August 17, 2008
Internet subaltern: Fatemeh Rajabi's case
I'm reading a lot of Derrida and Spivak these days for my dissertation, which would be about voice and silence on the internet, based on my own personal experience in the past few years and the shift in my status in the Iranian diaspora blogosphere from the 'Blogfather' to the 'Public Enemy'. I also have this sketchy idea of defining the subaltern on the Internet.
But I haven't given up the temptation to wrote a separate essay with this very sketchy idea of internet subaltern, based on the case of Fatemeh Rajabi, who is a pious woman, a pro-Ahmadinejad commentator and a persistent blogger with an unusually sharp language. She who also happens to be the wife of Gholam-Hossein Elham, the current government's spokesperson and the minister of Justice.

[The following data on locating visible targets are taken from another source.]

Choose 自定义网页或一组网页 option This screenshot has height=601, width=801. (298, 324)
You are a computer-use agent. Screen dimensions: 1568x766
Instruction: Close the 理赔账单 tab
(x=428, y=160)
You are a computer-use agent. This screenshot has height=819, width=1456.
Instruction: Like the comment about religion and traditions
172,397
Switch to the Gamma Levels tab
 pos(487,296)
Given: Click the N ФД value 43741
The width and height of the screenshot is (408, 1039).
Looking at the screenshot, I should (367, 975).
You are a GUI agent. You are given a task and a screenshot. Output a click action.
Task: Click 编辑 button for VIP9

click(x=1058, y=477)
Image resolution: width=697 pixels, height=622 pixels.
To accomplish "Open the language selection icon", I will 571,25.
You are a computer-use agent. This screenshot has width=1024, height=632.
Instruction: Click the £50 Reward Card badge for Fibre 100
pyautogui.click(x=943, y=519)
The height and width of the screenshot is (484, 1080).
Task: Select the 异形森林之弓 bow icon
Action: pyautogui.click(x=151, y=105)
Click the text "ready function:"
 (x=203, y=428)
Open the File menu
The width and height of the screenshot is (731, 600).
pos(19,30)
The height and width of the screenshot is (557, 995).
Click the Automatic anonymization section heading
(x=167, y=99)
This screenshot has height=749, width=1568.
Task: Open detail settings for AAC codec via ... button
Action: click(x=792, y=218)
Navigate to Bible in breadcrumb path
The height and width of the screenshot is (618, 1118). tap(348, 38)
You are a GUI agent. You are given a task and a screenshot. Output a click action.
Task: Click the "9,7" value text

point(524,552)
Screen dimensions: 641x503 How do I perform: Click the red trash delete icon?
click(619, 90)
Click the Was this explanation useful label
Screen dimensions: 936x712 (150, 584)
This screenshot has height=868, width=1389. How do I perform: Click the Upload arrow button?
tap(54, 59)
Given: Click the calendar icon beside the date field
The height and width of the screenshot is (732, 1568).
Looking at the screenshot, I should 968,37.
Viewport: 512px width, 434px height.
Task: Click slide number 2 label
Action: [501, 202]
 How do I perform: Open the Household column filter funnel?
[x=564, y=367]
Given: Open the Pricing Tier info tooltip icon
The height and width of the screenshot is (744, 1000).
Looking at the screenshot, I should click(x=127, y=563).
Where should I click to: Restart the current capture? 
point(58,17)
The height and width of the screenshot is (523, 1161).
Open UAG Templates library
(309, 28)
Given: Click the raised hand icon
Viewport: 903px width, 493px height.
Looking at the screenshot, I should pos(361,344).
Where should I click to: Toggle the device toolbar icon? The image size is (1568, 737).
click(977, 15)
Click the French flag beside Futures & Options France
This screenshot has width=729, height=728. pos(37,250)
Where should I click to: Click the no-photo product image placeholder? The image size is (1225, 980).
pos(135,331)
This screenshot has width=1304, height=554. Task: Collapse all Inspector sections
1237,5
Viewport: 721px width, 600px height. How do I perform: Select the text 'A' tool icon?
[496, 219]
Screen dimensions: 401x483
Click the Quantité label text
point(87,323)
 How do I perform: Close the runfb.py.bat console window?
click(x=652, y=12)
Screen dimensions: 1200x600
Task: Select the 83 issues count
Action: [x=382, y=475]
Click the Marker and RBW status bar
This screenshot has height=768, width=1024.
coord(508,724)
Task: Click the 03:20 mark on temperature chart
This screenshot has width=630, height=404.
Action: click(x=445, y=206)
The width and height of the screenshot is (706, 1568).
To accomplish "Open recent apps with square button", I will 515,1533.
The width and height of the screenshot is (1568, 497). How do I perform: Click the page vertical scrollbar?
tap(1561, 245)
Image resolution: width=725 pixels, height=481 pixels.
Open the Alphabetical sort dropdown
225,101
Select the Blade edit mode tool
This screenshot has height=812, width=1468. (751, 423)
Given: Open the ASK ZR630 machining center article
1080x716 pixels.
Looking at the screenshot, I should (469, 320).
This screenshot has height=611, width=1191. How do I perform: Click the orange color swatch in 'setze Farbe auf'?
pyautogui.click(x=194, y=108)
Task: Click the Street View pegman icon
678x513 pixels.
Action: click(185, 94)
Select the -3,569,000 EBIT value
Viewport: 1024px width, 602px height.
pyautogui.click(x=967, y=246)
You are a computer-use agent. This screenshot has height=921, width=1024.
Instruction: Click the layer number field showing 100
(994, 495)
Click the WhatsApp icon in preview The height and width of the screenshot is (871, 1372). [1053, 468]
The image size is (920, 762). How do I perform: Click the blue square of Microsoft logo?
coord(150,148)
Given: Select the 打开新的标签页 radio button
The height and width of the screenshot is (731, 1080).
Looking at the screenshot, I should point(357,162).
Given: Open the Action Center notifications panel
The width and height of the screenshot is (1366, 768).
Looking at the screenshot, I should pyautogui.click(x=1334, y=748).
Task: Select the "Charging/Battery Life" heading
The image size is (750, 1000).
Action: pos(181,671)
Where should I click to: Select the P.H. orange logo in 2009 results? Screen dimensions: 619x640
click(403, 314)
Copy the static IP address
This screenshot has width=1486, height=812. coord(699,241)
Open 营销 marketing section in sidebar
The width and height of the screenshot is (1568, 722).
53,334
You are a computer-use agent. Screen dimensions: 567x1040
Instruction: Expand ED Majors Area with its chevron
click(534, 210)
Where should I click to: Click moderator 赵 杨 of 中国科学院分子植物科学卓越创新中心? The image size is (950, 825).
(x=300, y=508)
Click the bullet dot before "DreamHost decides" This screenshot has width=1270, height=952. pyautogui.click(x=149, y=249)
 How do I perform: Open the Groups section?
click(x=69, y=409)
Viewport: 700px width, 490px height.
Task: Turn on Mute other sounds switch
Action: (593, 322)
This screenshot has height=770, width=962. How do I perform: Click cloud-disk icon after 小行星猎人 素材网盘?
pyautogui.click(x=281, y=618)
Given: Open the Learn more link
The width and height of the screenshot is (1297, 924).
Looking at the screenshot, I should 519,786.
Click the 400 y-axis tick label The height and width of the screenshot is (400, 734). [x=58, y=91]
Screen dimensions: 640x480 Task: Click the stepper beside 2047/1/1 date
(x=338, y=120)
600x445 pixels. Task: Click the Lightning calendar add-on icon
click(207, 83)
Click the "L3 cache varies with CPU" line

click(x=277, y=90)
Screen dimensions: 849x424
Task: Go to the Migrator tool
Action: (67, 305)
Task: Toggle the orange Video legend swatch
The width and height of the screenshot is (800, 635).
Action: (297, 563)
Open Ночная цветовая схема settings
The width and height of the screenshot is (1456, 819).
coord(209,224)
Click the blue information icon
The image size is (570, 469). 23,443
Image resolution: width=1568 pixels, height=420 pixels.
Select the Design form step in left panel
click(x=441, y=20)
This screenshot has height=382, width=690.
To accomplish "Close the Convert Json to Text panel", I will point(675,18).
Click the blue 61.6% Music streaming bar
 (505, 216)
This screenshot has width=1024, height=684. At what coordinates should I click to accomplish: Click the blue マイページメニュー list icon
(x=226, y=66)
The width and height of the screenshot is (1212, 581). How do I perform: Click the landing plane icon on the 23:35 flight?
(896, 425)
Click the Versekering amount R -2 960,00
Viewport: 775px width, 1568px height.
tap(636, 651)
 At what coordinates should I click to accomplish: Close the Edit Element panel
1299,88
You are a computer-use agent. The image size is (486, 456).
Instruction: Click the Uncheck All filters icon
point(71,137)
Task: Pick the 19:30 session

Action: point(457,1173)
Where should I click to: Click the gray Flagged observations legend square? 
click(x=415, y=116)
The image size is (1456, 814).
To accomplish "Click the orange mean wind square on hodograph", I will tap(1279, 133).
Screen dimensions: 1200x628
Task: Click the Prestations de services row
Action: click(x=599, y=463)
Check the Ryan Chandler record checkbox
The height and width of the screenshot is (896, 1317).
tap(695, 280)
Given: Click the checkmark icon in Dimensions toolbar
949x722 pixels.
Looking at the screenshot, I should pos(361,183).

My mains interest in her derives from the fact the because o f her sharp prose against Rafsanjani and Khatami, her blog has been filtered (her older filtered blog), her website attacked by 'hackers', and her Iranian web hosting provider has also kicked her out. She has also been the subject of terribly sexist and vicious personal attacks by the supporters of Rafsanjani in the from of serious or satirical comments, including the persistent erotic and sexist flow of bad jokes by Ebrahim (Ibrahim) Nabavi. All this, while she has totally been ignored by the loud advocates of free speech or even women's rights.